Passage Productions connu pour avoir sorti le DVD des
Jamaica All Stars et les faire tourner se met au dancehall. Ragga Bashment est en effet une énième compilation sur un marché du reggae et du dancehall qui n’en manque pas. On débute avec un bon
Tanya Stephen, Party Tonight, produit par Linford Marshall. On enchaîne avec
Beres Hammond en duo avec Flourga toujours par le même producteur. Rien à dire le morceau a de la tenue. C’est au tour de
Michael Rose de poser « Rough Life ». C’est pas le meilleur morceau de l’ex-chanteur de
Black Uhuru mais bon pas le pire non plus. En revanche, Hidden Secrets par
Capleton est bien sympa, de même que Fire come Now par
Anthony B. (même très sympa). Ce dernier pose également l’excellent Rub a dub style ! La prestation de
Buju Banton est de qualité mais le riddim n’est pas ce qui se fait de mieux. Dommage. Même chose pour le track de
Sizzla qui bizarrement sur ma platine passait en track 14 alors qu’il est présenté en 13. c’est
Bounty Killer et Al Pancho que j’ai sur ce dernier morceau.

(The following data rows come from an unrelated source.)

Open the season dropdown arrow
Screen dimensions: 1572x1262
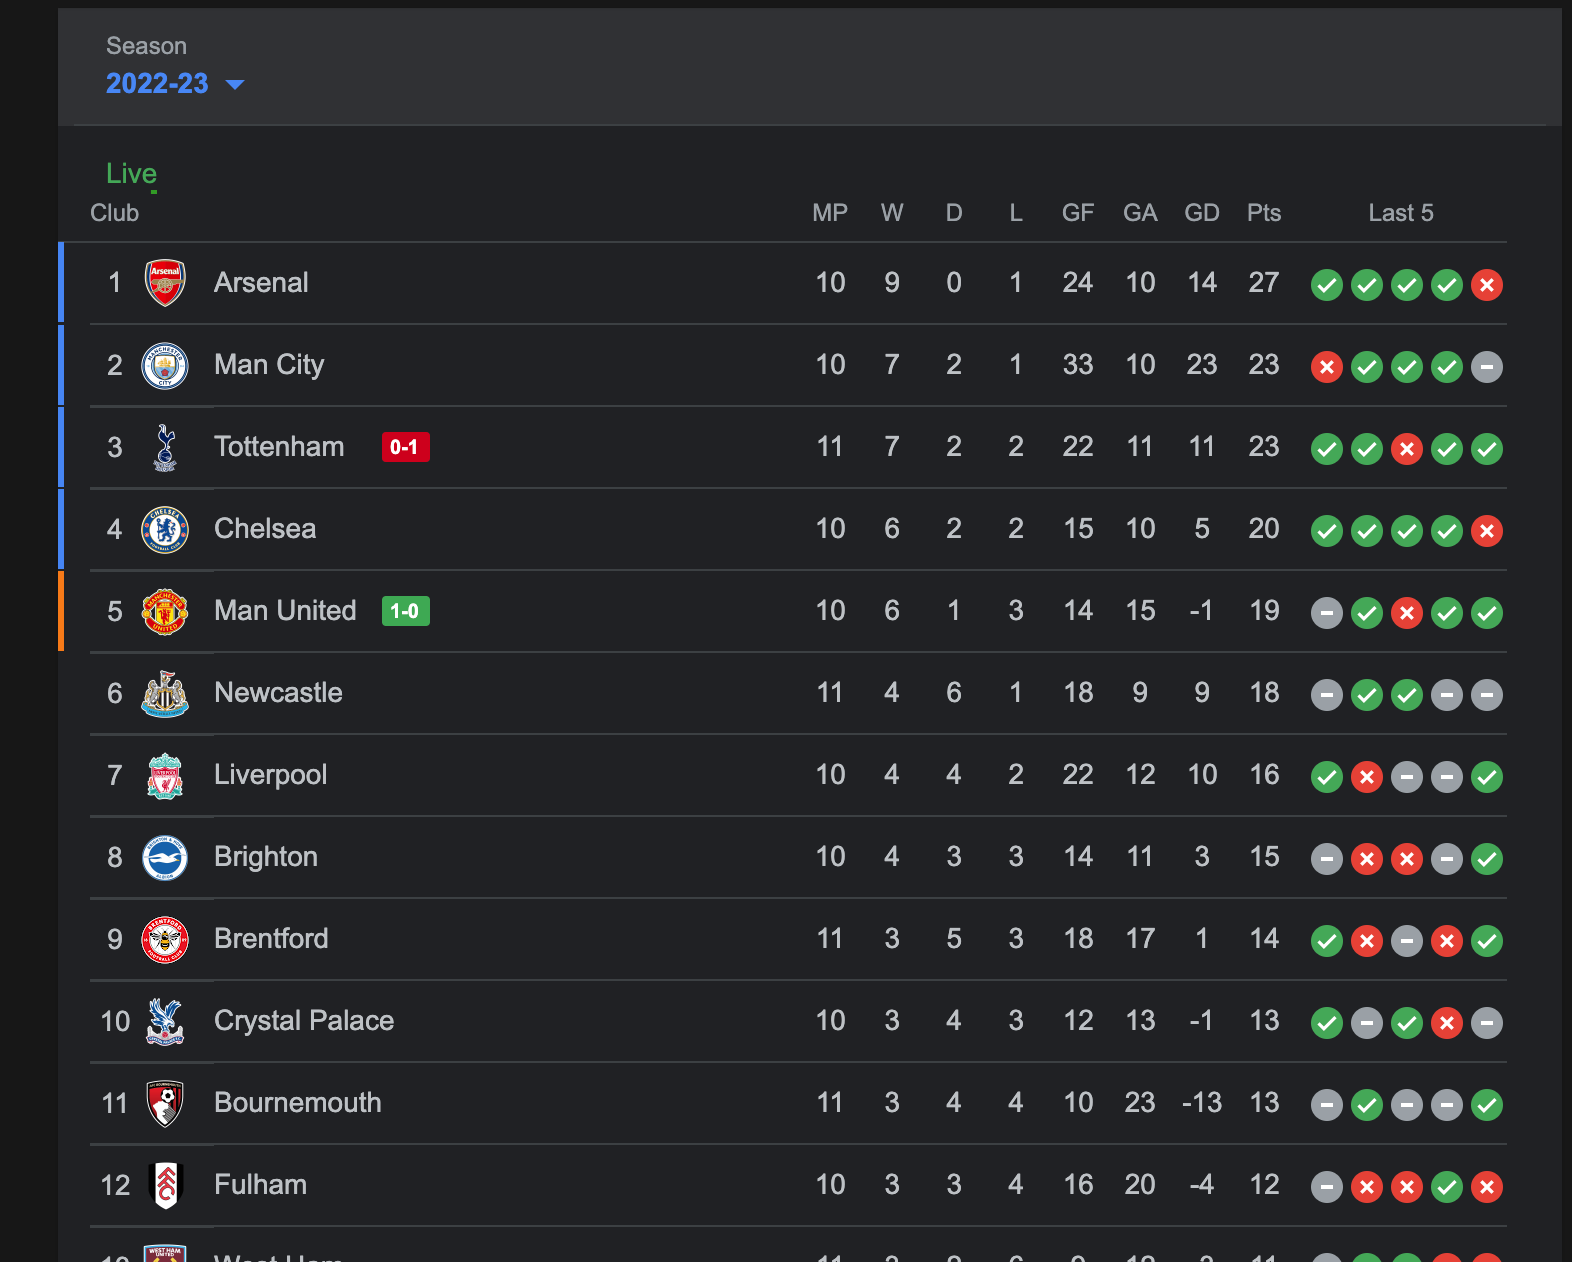coord(235,84)
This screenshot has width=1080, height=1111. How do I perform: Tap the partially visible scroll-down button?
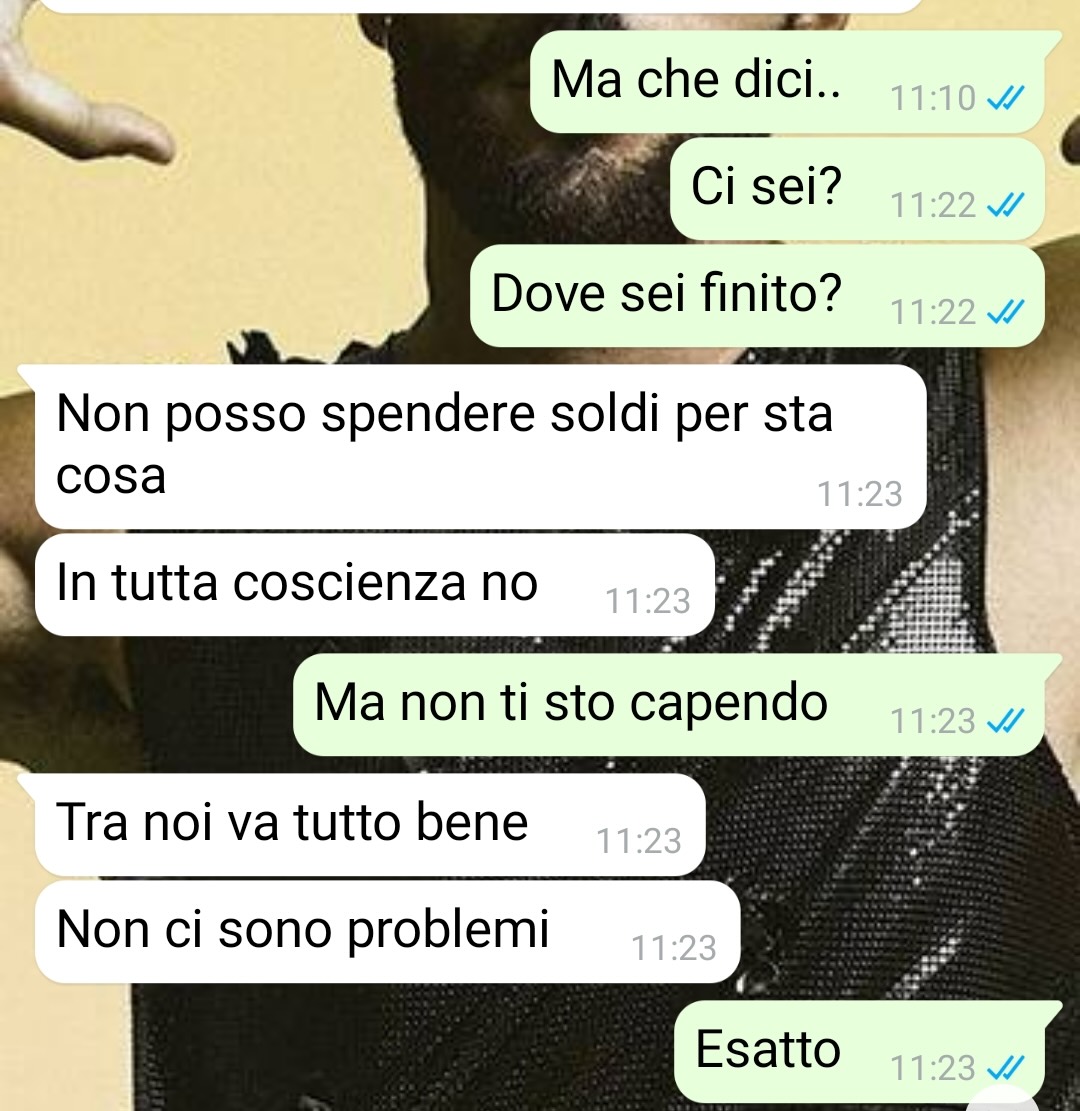(1003, 1099)
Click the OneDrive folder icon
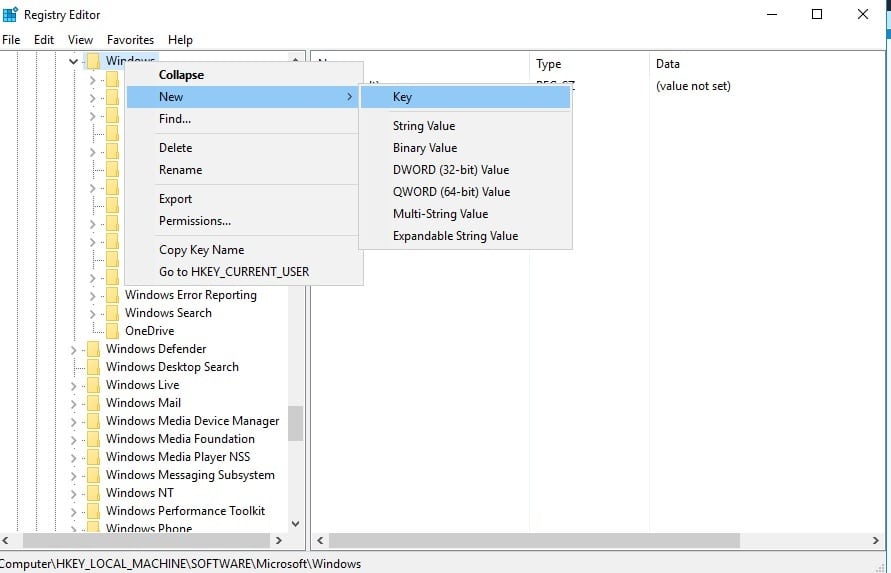 [112, 331]
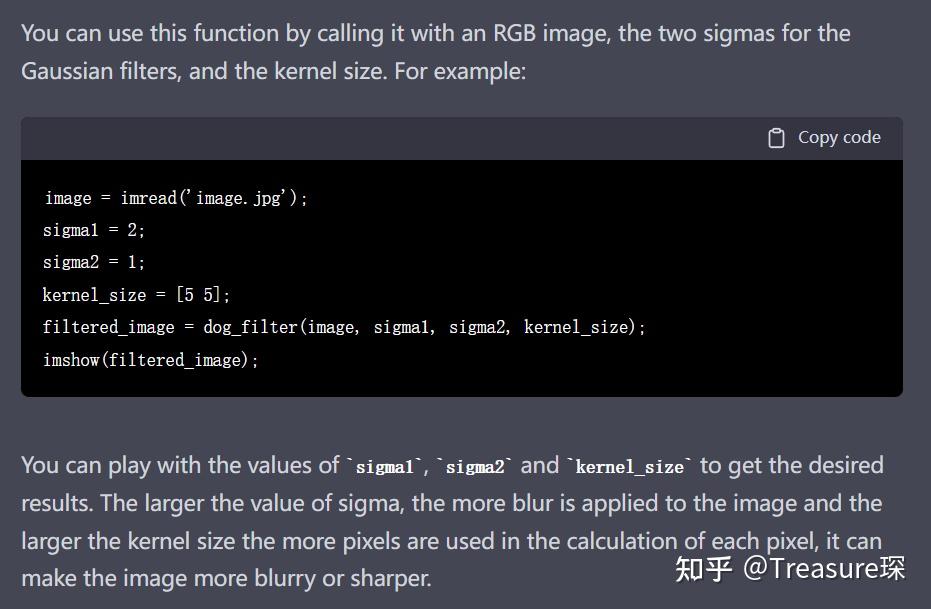Open the @Treasure琛 author watermark
Screen dimensions: 931x609
(x=824, y=569)
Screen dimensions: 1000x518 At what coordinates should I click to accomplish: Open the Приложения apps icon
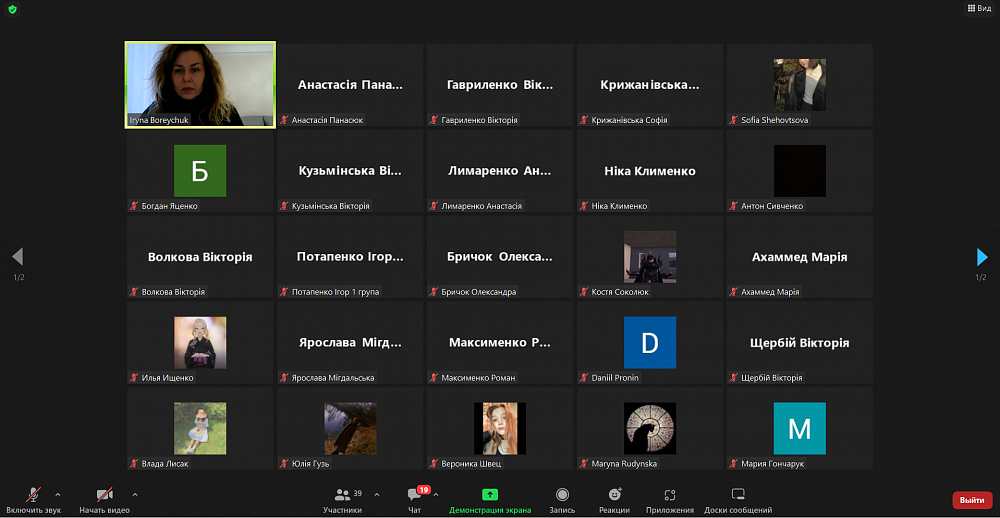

Le tune est de qualité sur un riddim basé sur un riff de violons. Original et dansant. Passons à Energy God aka
Elephant Man qui pose une tuerie : Man a go War. Pour moi le meilleur morceau dancehall de cette compilation. Notons également les belles prestations de
Glen Washington et de Marcia Griffiths. Cette compilation est donc de bonne facture. Attention toutefois dans les trois bonus tracks le Revolution riddim n’est pas la version originale de l’Intercom. D’ailleurs c’est vrai que le tracks de
Dennis Brown et Prestige intitulé Revolution (un bon roots soit dit en passant) peut prêter à confusion. Mais bon c’est toujours sympa d’avoir trois instrumentales, d’autant plus que si revolution est bien Roots, Soldier est plus rub a dub. On peut donc chanter sous la douche le son à fond ou faire la sieste avec ces trois instrumentales de qualité. Une compilation à écouter.